Solution of a model for the two-channel electronic Mach-Zehnder interferometer

TL;DR

This paper develops an exact theoretical model for electronic Mach-Zehnder interferometers using bosonization and refermionization, providing precise conductance predictions and insights into dephasing and non-equilibrium transport.

Contribution

It introduces a non-perturbative, exact analytic approach to model electron tunneling and transport in quantum Hall edge state interferometers, advancing beyond previous approximate methods.

Findings

Derived an exact formula for differential conductance at equal arm lengths.

Provided numerically exact results for unequal arm interferometers.

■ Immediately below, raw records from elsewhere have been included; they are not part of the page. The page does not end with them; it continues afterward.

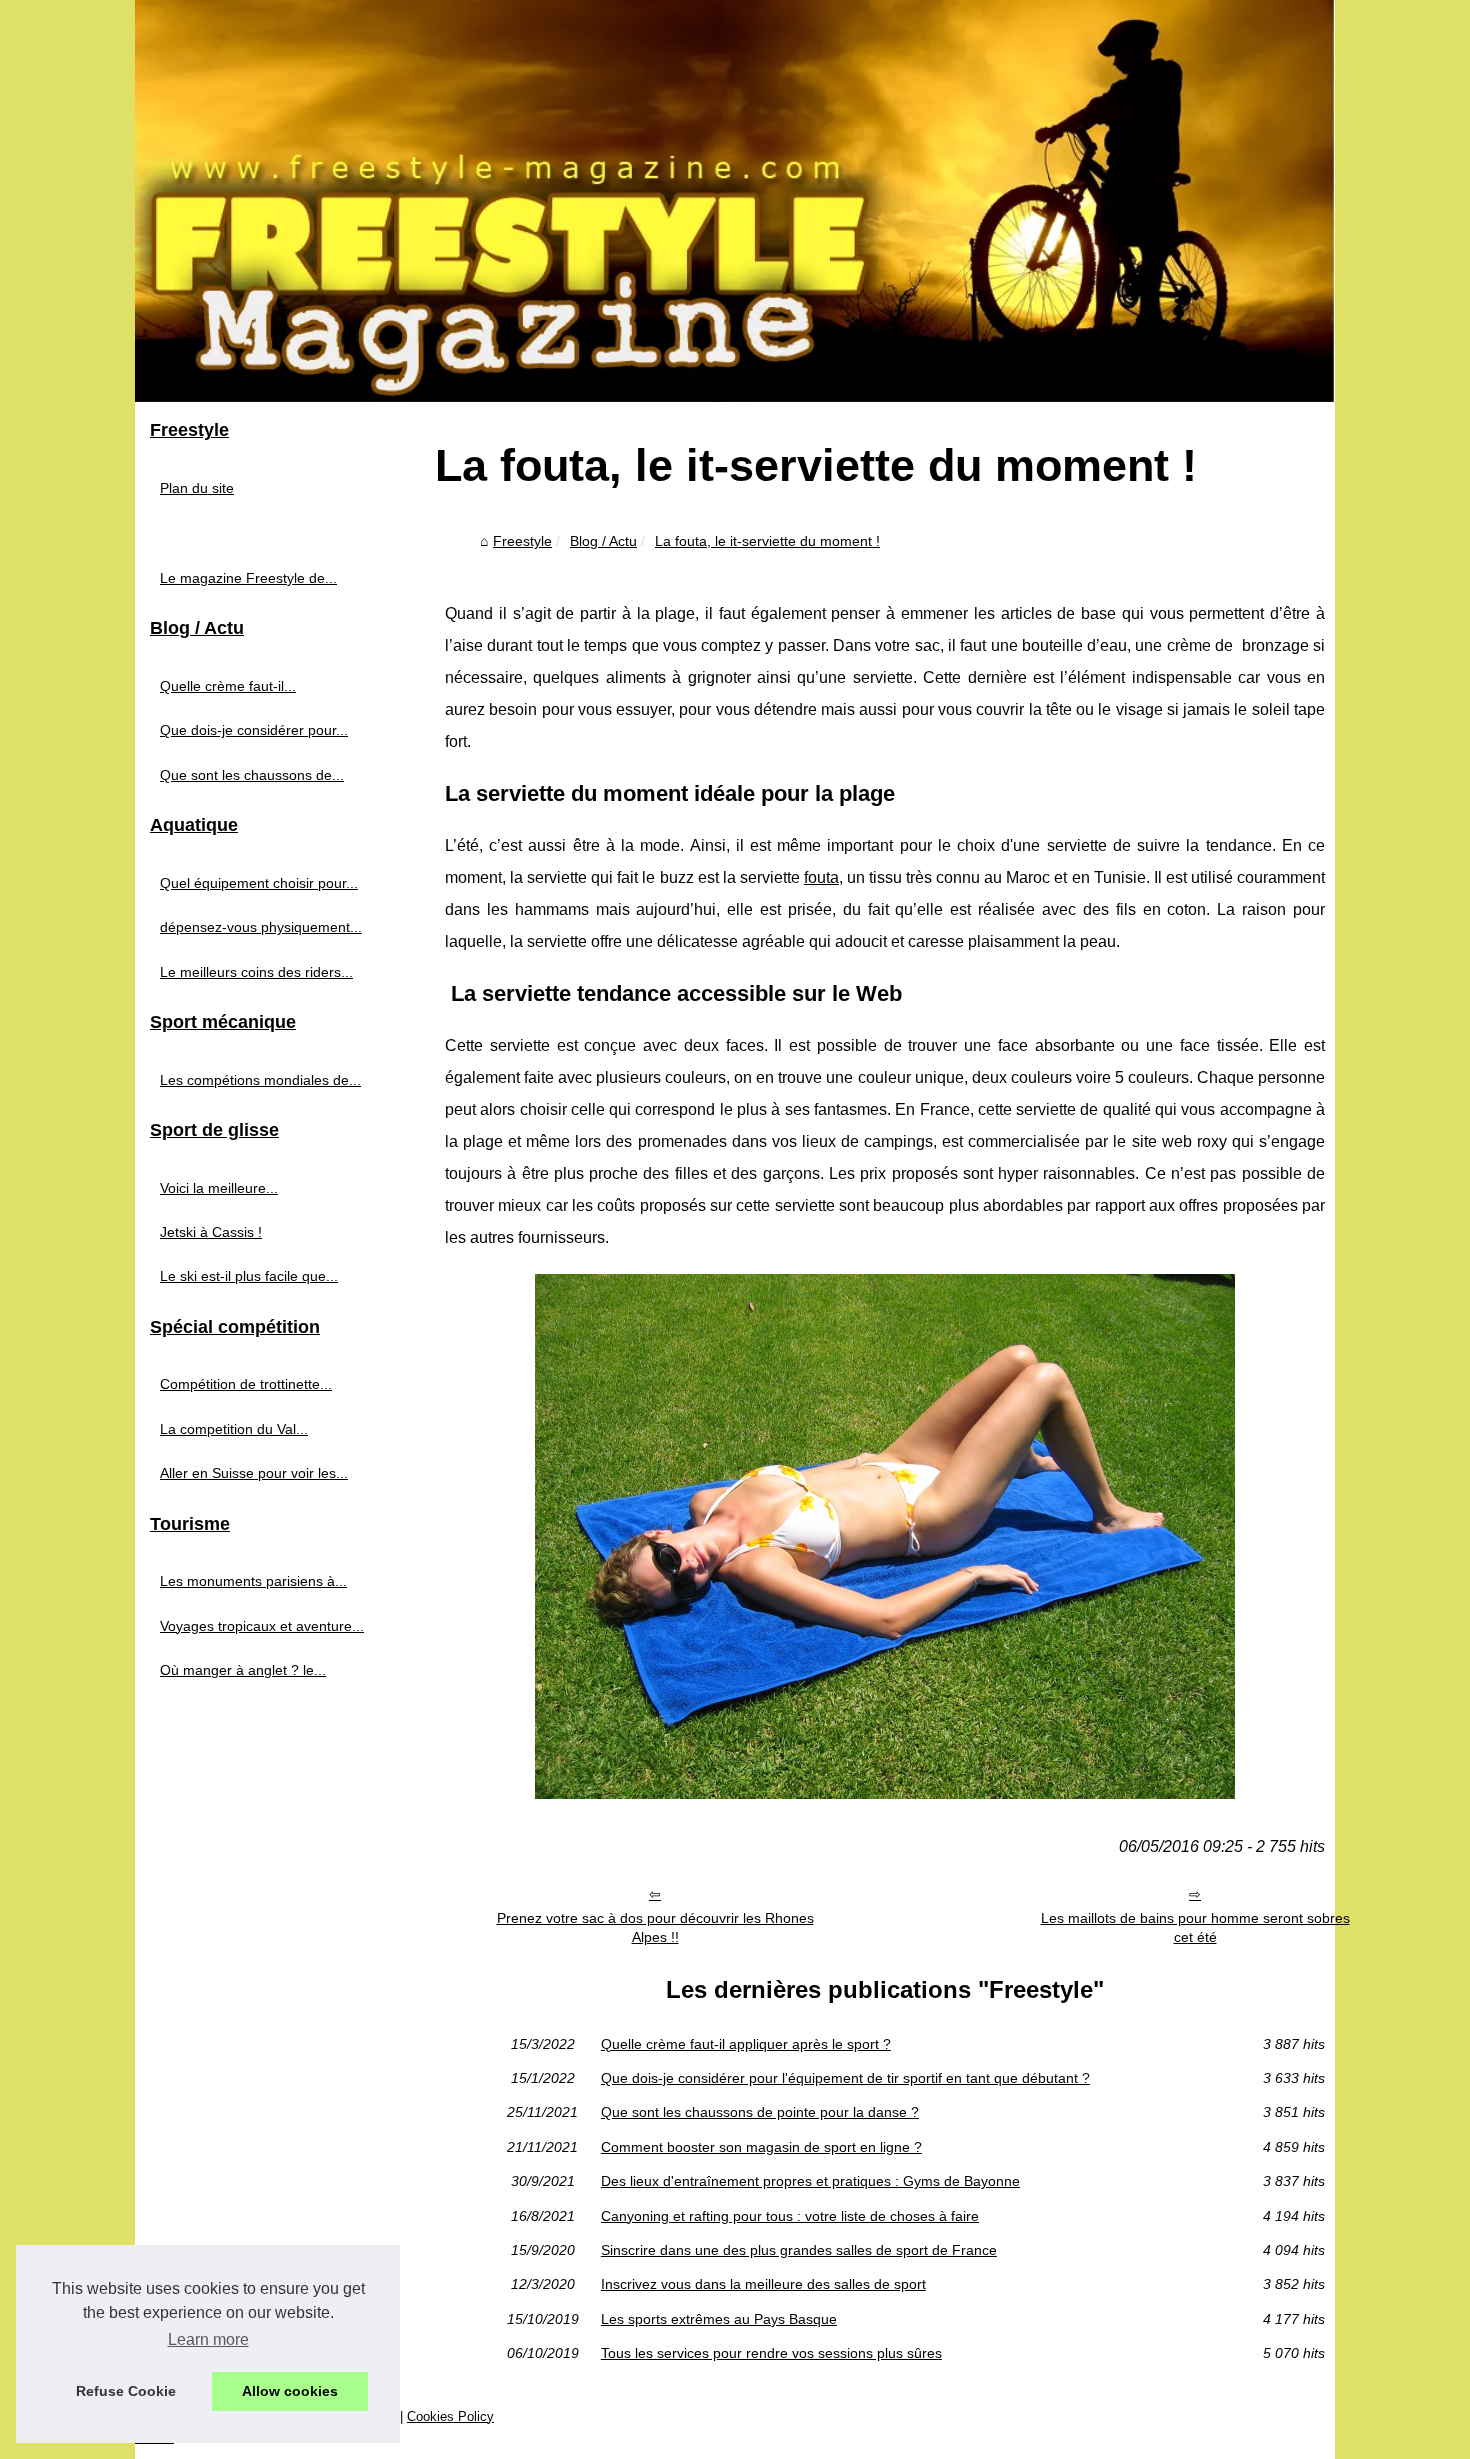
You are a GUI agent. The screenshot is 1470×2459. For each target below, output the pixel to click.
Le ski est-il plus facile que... (249, 1276)
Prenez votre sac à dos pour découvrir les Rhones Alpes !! (655, 1927)
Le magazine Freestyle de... (248, 578)
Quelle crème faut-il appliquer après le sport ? (746, 2044)
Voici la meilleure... (219, 1188)
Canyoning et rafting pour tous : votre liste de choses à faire (790, 2216)
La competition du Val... (234, 1429)
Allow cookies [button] (290, 2391)
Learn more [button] (208, 2339)
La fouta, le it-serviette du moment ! (767, 541)
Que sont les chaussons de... (252, 775)
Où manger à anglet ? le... (243, 1670)
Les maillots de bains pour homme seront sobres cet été (1195, 1927)
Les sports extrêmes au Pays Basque (719, 2319)
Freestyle (522, 541)
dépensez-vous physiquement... (261, 927)
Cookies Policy (450, 2416)
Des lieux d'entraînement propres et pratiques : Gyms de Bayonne (810, 2181)
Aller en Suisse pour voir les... (254, 1473)
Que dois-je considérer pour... (254, 730)
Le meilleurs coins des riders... (256, 972)
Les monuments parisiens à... (253, 1581)
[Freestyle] (735, 201)
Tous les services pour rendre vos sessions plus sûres (771, 2353)
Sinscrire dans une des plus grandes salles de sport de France (799, 2250)
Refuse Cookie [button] (126, 2391)
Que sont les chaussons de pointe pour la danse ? (760, 2112)
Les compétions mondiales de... (260, 1080)
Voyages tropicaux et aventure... (262, 1626)
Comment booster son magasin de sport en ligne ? (761, 2147)
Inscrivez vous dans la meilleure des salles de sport (763, 2284)
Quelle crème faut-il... (228, 686)
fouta (821, 877)
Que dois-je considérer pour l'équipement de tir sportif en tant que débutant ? (845, 2078)
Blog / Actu (603, 541)
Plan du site (197, 488)
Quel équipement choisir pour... (259, 883)
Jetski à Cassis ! (211, 1232)
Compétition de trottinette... (246, 1384)
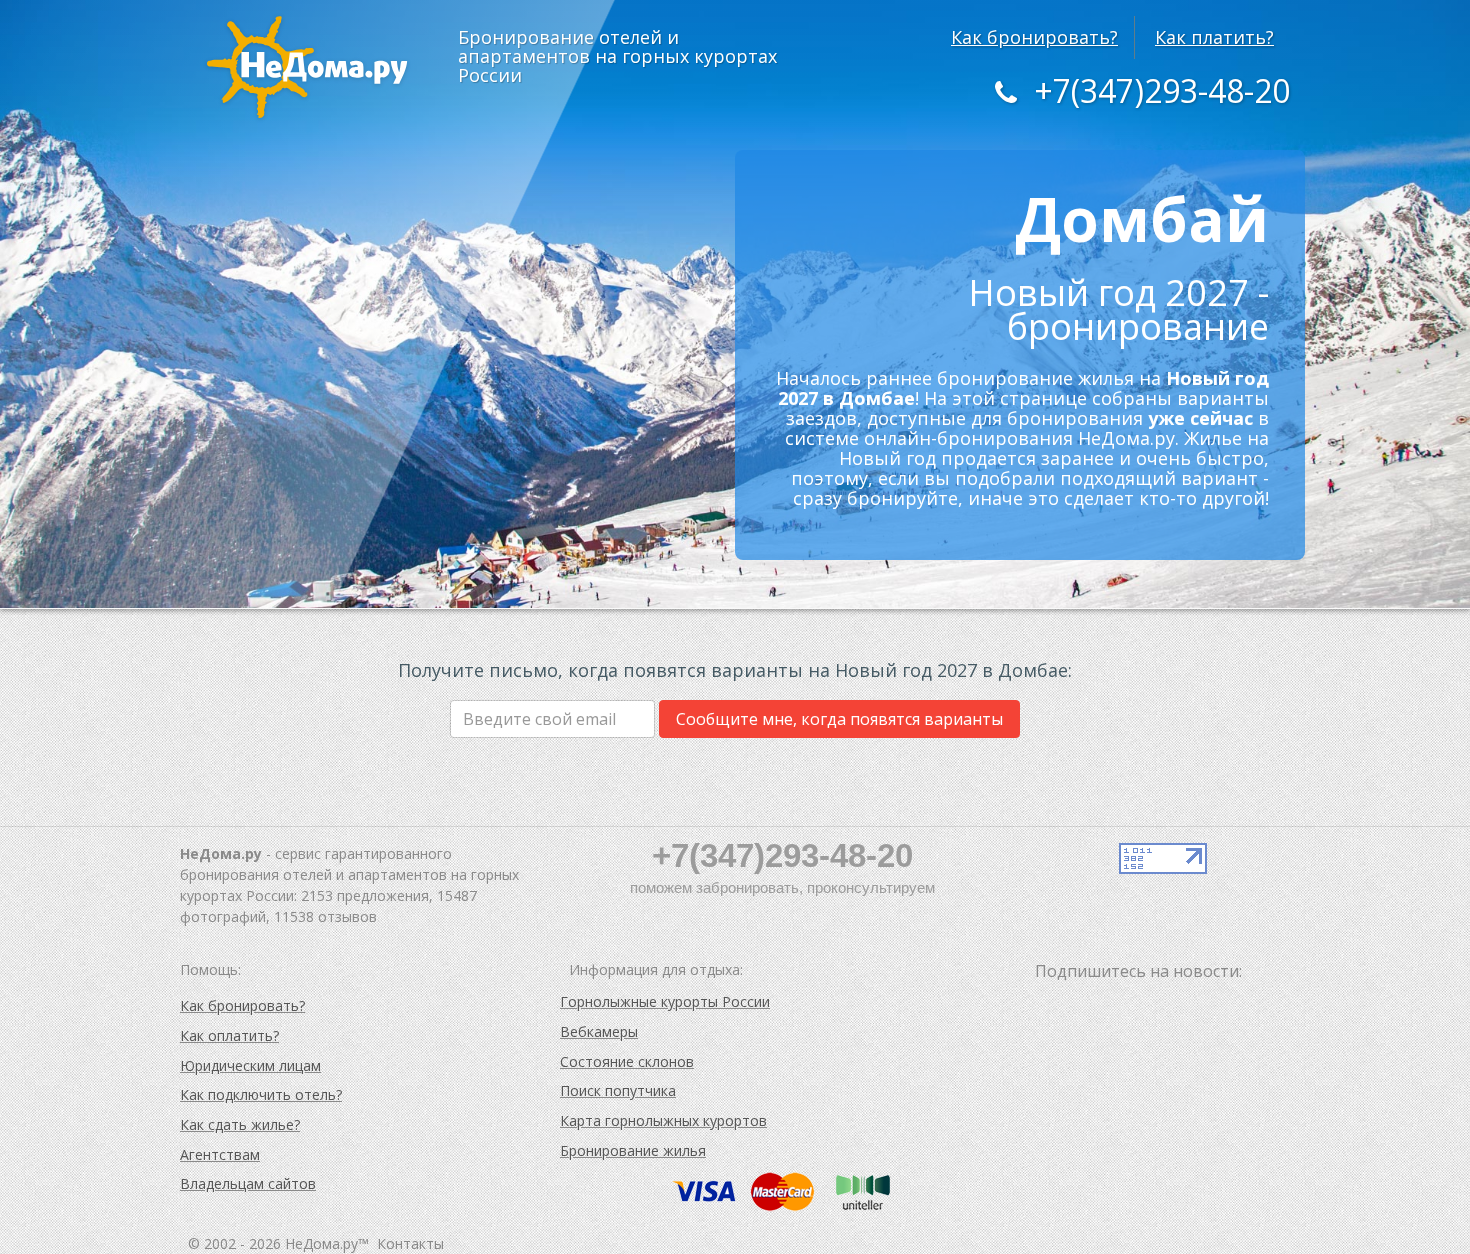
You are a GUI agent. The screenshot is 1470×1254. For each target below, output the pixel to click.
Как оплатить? (229, 1035)
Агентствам (220, 1154)
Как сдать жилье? (240, 1124)
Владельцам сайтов (248, 1183)
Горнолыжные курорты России (665, 1001)
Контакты (410, 1243)
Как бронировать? (1034, 37)
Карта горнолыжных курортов (663, 1120)
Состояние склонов (627, 1061)
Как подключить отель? (261, 1094)
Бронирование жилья (633, 1150)
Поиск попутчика (618, 1090)
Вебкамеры (599, 1031)
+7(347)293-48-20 (1162, 90)
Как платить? (1214, 37)
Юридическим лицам (250, 1065)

Compared theoretical predictions with experimental observations.

Abstract

We develop the theory of electronic Mach-Zehnder interferometers built from quantum Hall edge states at Landau level filling factor \nu = 2, which have been investigated in a series of recent experiments and theoretical studies. We show that a detailed treatment of dephasing and non-equlibrium transport is made possible by using bosonization combined with refermionization to study a model in which interactions between electrons are short-range. In particular, this approach allows a non-perturbative treatment of electron tunneling at the quantum point contacts that act as beam-splitters. We find an exact analytic expression at arbitrary tunneling strength for the differential conductance of an interferometer with arms of equal length, and obtain numerically exact results for an interferometer with unequal arms. We compare these results with previous perturbative and approximate ones, and with observations.